*** RECORD EXCERPTS ***
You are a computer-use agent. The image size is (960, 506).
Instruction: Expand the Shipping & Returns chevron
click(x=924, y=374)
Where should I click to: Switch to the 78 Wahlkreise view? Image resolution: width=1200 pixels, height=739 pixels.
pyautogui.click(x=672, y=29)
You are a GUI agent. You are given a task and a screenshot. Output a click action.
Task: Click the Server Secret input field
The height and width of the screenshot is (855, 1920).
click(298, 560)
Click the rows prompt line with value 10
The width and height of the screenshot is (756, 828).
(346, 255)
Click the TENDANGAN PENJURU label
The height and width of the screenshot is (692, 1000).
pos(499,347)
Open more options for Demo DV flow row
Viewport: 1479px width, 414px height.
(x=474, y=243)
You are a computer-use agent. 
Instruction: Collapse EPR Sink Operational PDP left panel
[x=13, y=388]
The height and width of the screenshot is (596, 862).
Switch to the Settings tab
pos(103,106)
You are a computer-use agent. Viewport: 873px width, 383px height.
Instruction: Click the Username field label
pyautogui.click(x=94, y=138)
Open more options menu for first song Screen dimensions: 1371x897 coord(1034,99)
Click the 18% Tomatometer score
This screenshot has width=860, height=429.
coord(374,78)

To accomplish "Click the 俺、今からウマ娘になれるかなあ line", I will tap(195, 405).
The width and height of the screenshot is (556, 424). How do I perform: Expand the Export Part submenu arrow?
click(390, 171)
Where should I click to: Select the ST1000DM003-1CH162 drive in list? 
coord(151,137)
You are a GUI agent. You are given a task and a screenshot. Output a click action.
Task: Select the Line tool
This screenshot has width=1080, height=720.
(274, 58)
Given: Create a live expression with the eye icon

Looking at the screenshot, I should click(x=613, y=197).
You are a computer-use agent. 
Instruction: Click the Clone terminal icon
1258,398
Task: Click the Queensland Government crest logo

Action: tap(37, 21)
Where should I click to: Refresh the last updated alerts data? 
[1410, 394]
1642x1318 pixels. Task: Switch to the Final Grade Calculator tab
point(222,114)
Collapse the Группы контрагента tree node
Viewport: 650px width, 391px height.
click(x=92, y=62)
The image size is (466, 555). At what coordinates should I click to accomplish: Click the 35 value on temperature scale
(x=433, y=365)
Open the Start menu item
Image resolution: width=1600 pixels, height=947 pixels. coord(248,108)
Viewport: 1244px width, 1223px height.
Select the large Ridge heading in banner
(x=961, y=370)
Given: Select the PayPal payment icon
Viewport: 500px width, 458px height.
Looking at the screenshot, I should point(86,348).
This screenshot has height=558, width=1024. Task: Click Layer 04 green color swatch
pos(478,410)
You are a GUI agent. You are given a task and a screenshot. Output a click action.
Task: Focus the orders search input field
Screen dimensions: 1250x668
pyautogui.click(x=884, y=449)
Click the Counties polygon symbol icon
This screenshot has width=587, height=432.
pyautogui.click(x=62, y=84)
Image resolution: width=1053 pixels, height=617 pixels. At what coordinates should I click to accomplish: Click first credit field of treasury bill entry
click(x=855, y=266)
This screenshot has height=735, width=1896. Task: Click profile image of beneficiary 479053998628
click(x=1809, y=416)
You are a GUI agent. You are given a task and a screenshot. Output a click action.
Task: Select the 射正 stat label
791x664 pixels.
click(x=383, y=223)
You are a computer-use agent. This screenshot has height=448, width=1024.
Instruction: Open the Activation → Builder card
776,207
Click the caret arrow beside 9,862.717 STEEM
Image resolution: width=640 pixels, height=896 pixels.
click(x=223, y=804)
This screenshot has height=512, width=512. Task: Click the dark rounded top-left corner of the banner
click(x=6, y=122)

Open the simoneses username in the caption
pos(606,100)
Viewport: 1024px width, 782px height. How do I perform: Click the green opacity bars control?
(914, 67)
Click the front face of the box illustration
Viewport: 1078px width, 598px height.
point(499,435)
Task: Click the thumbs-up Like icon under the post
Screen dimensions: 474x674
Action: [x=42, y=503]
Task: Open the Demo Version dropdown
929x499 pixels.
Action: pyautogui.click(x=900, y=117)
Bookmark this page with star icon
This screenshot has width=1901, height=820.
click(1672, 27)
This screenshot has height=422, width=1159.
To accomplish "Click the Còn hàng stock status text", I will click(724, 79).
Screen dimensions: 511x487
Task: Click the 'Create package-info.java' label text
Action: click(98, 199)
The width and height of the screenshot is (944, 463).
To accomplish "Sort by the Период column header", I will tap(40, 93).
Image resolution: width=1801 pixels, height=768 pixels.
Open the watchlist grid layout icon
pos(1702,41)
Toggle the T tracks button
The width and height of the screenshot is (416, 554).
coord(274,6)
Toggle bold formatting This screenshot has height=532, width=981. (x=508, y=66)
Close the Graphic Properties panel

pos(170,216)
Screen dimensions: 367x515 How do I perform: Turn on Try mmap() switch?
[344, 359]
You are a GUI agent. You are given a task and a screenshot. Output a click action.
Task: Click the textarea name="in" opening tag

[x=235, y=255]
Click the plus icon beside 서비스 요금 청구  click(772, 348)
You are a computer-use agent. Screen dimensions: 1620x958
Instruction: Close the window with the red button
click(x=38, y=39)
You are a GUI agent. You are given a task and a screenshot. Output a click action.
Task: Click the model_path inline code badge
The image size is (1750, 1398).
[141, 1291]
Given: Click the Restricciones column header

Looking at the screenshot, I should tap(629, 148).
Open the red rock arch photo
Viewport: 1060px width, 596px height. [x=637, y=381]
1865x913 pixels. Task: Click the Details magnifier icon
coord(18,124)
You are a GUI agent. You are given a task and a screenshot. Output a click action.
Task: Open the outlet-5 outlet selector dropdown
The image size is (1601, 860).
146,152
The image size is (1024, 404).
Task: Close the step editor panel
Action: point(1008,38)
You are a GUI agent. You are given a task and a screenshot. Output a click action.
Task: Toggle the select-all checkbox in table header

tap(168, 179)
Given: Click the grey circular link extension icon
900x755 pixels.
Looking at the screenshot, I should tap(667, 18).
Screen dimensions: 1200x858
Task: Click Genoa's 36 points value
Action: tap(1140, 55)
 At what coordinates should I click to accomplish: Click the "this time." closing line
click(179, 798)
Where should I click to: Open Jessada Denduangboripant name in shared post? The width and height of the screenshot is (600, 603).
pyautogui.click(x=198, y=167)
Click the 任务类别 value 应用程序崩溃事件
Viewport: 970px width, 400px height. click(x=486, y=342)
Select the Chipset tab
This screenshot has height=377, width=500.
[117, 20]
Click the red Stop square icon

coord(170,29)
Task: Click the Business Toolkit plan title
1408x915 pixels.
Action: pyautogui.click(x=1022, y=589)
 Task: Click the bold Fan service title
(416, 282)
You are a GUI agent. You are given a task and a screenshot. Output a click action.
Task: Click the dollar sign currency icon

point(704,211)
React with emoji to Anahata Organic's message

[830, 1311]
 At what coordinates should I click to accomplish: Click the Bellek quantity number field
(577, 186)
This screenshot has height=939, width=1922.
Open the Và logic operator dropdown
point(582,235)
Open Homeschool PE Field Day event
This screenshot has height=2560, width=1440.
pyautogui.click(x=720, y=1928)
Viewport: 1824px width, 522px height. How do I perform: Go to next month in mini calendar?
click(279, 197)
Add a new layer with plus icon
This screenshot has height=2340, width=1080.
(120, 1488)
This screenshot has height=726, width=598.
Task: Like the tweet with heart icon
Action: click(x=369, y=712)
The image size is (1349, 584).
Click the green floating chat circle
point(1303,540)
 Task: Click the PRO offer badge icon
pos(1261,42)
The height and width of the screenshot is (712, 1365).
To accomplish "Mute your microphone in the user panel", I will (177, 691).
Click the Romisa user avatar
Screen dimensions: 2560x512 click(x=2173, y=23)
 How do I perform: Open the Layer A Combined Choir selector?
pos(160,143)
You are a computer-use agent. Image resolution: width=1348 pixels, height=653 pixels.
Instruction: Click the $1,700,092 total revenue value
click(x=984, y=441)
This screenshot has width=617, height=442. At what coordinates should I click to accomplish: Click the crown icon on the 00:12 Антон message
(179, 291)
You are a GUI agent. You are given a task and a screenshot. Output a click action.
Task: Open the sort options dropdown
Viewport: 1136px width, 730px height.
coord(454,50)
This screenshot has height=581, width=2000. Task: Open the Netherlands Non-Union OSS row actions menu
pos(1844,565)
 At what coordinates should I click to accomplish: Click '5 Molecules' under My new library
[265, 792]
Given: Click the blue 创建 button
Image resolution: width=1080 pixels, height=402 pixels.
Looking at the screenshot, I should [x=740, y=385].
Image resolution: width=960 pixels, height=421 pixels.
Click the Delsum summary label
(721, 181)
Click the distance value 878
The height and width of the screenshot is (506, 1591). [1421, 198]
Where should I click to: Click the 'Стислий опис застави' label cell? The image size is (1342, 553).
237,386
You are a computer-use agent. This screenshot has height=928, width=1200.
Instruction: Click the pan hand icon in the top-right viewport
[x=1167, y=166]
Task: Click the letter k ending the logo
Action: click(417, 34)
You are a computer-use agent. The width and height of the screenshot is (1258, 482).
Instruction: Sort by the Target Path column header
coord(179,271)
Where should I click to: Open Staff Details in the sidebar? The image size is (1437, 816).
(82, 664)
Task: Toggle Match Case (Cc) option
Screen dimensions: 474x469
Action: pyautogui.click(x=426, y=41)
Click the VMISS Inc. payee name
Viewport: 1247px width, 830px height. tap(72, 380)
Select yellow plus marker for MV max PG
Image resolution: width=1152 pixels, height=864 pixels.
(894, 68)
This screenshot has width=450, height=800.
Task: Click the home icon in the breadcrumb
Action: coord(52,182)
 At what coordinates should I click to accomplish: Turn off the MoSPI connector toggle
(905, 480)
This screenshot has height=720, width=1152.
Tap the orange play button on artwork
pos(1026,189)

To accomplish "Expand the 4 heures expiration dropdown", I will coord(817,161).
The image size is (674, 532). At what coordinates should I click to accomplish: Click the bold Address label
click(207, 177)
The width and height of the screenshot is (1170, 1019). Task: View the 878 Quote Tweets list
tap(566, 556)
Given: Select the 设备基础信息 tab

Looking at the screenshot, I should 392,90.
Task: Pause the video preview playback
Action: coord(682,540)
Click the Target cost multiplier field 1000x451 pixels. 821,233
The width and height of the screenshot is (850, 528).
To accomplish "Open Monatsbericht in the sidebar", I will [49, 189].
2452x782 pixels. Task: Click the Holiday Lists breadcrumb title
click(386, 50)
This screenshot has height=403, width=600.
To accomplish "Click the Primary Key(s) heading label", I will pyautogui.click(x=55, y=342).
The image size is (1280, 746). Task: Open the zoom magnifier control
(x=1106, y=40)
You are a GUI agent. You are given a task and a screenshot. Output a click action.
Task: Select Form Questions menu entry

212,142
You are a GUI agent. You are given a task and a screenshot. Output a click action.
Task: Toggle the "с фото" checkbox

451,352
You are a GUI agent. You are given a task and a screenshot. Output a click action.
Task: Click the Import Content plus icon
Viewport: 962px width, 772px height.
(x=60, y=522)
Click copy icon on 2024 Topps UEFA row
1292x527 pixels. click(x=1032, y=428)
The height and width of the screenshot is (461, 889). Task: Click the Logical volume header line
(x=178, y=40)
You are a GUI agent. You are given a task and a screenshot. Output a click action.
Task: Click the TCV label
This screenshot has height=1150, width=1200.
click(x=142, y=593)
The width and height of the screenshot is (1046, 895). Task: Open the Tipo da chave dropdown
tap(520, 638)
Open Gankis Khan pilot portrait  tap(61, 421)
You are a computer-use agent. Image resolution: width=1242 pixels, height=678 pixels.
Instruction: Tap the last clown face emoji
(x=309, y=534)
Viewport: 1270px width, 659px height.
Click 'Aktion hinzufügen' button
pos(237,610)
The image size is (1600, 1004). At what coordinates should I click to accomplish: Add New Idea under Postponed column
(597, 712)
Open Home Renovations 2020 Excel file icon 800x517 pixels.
*** End of RECORD EXCERPTS ***
TASK DETAILS:
Please say how many lines in the records contain the word "input", and give only that number.

RESULT OF THIS TASK:
2